Pixel coordinate grounding data:
☆ ☆ ☆ ☆ ☆

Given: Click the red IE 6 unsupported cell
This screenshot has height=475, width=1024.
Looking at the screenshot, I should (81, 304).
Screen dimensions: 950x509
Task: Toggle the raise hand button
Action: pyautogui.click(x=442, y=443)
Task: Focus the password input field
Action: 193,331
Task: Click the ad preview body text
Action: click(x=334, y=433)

☆ ☆ ☆ ☆ ☆

Each line of the data should be reproduced exactly as it appears.

Given: Click the red IE 6 unsupported cell
This screenshot has height=475, width=1024.
Looking at the screenshot, I should (81, 304).
Screen dimensions: 950x509
Task: Toggle the raise hand button
Action: pyautogui.click(x=442, y=443)
Task: Focus the password input field
Action: 193,331
Task: Click the ad preview body text
Action: click(x=334, y=433)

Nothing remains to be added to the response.